Records for processing:
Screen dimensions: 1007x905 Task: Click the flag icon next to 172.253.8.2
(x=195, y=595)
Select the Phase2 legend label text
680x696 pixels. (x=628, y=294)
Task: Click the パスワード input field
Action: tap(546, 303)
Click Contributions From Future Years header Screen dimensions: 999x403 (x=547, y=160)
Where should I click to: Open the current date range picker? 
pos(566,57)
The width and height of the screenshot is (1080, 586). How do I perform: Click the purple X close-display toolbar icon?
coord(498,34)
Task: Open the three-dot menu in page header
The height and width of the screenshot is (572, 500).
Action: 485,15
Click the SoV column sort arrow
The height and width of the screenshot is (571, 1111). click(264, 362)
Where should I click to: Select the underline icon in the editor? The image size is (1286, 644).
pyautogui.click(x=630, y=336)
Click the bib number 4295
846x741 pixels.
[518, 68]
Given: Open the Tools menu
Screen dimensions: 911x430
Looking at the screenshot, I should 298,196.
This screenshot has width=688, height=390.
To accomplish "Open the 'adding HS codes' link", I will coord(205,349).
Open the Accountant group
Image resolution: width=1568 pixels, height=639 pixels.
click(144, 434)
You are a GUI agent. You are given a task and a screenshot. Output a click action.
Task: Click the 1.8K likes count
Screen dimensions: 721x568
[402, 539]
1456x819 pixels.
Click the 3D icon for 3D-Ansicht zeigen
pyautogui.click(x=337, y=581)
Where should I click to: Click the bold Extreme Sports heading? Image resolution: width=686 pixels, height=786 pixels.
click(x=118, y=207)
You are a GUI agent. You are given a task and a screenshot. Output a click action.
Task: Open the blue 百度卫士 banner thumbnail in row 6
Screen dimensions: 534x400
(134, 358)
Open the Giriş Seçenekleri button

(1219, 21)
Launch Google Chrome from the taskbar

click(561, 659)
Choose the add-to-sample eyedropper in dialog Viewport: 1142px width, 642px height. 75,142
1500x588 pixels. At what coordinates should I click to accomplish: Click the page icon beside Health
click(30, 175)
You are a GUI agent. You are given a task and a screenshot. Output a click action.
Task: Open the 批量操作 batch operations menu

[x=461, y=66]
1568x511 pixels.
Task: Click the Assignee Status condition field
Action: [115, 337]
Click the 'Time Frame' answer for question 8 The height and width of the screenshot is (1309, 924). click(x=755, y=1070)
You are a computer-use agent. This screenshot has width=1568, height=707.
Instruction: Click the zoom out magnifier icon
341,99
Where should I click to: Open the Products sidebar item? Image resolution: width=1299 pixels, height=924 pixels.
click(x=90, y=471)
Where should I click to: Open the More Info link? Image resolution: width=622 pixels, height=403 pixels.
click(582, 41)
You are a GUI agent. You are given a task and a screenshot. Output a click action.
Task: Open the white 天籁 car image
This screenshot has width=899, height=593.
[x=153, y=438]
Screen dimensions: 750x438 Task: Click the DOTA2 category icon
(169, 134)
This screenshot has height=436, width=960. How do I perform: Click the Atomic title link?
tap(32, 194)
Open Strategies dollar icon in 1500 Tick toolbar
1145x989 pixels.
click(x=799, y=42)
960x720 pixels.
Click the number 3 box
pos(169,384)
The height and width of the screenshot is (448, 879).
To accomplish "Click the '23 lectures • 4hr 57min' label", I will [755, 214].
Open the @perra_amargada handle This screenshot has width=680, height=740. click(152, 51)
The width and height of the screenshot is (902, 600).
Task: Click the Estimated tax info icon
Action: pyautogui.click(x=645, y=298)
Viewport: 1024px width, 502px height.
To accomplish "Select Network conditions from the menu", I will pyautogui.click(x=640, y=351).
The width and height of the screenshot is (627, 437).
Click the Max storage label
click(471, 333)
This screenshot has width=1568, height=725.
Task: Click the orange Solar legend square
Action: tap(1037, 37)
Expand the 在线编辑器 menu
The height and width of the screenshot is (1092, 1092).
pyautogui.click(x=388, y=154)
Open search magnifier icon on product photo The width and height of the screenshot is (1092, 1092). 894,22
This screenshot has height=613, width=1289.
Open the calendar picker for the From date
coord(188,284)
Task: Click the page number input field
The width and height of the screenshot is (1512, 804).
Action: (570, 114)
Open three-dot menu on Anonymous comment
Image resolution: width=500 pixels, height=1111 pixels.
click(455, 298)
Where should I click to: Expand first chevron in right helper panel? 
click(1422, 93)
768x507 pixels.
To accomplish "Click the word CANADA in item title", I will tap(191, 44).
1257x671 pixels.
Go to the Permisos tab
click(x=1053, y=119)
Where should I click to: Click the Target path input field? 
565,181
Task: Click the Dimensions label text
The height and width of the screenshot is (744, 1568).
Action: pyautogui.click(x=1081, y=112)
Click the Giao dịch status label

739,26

What is expected: All of the records should be repeated precisely as written.

Exercise response:
Screen dimensions: 1007x905 Task: Click the flag icon next to 172.253.8.2
(x=195, y=595)
Select the Phase2 legend label text
680x696 pixels. (x=628, y=294)
Task: Click the パスワード input field
Action: tap(546, 303)
Click Contributions From Future Years header Screen dimensions: 999x403 (x=547, y=160)
Where should I click to: Open the current date range picker? 
pos(566,57)
The width and height of the screenshot is (1080, 586). How do I perform: Click the purple X close-display toolbar icon?
coord(498,34)
Task: Open the three-dot menu in page header
The height and width of the screenshot is (572, 500).
Action: 485,15
Click the SoV column sort arrow
The height and width of the screenshot is (571, 1111). click(264, 362)
Where should I click to: Select the underline icon in the editor? The image size is (1286, 644).
pyautogui.click(x=630, y=336)
Click the bib number 4295
846x741 pixels.
[518, 68]
Given: Open the Tools menu
Screen dimensions: 911x430
Looking at the screenshot, I should 298,196.
This screenshot has width=688, height=390.
To accomplish "Open the 'adding HS codes' link", I will coord(205,349).
Open the Accountant group
Image resolution: width=1568 pixels, height=639 pixels.
click(144, 434)
You are a GUI agent. You are given a task and a screenshot. Output a click action.
Task: Click the 1.8K likes count
Screen dimensions: 721x568
[402, 539]
1456x819 pixels.
Click the 3D icon for 3D-Ansicht zeigen
pyautogui.click(x=337, y=581)
Where should I click to: Click the bold Extreme Sports heading? Image resolution: width=686 pixels, height=786 pixels.
click(x=118, y=207)
You are a GUI agent. You are given a task and a screenshot. Output a click action.
Task: Open the blue 百度卫士 banner thumbnail in row 6
Screen dimensions: 534x400
(134, 358)
Open the Giriş Seçenekleri button

(1219, 21)
Launch Google Chrome from the taskbar

click(561, 659)
Choose the add-to-sample eyedropper in dialog Viewport: 1142px width, 642px height. 75,142
1500x588 pixels. At what coordinates should I click to accomplish: Click the page icon beside Health
click(30, 175)
You are a GUI agent. You are given a task and a screenshot. Output a click action.
Task: Open the 批量操作 batch operations menu

[x=461, y=66]
1568x511 pixels.
Task: Click the Assignee Status condition field
Action: [115, 337]
Click the 'Time Frame' answer for question 8 The height and width of the screenshot is (1309, 924). click(x=755, y=1070)
You are a computer-use agent. This screenshot has width=1568, height=707.
Instruction: Click the zoom out magnifier icon
341,99
Where should I click to: Open the Products sidebar item? Image resolution: width=1299 pixels, height=924 pixels.
click(x=90, y=471)
Where should I click to: Open the More Info link? Image resolution: width=622 pixels, height=403 pixels.
click(582, 41)
You are a GUI agent. You are given a task and a screenshot. Output a click action.
Task: Open the white 天籁 car image
This screenshot has width=899, height=593.
[x=153, y=438]
Screen dimensions: 750x438 Task: Click the DOTA2 category icon
(169, 134)
This screenshot has height=436, width=960. How do I perform: Click the Atomic title link?
tap(32, 194)
Open Strategies dollar icon in 1500 Tick toolbar
1145x989 pixels.
click(x=799, y=42)
960x720 pixels.
Click the number 3 box
pos(169,384)
The height and width of the screenshot is (448, 879).
To accomplish "Click the '23 lectures • 4hr 57min' label", I will [755, 214].
Open the @perra_amargada handle This screenshot has width=680, height=740. click(152, 51)
The width and height of the screenshot is (902, 600).
Task: Click the Estimated tax info icon
Action: pyautogui.click(x=645, y=298)
Viewport: 1024px width, 502px height.
To accomplish "Select Network conditions from the menu", I will pyautogui.click(x=640, y=351).
The width and height of the screenshot is (627, 437).
Click the Max storage label
click(471, 333)
This screenshot has width=1568, height=725.
Task: Click the orange Solar legend square
Action: tap(1037, 37)
Expand the 在线编辑器 menu
The height and width of the screenshot is (1092, 1092).
pyautogui.click(x=388, y=154)
Open search magnifier icon on product photo The width and height of the screenshot is (1092, 1092). 894,22
This screenshot has height=613, width=1289.
Open the calendar picker for the From date
coord(188,284)
Task: Click the page number input field
The width and height of the screenshot is (1512, 804).
Action: (570, 114)
Open three-dot menu on Anonymous comment
Image resolution: width=500 pixels, height=1111 pixels.
click(455, 298)
Where should I click to: Expand first chevron in right helper panel? 
click(1422, 93)
768x507 pixels.
To accomplish "Click the word CANADA in item title", I will tap(191, 44).
1257x671 pixels.
Go to the Permisos tab
click(x=1053, y=119)
Where should I click to: Click the Target path input field? 
565,181
Task: Click the Dimensions label text
The height and width of the screenshot is (744, 1568).
Action: pyautogui.click(x=1081, y=112)
Click the Giao dịch status label

739,26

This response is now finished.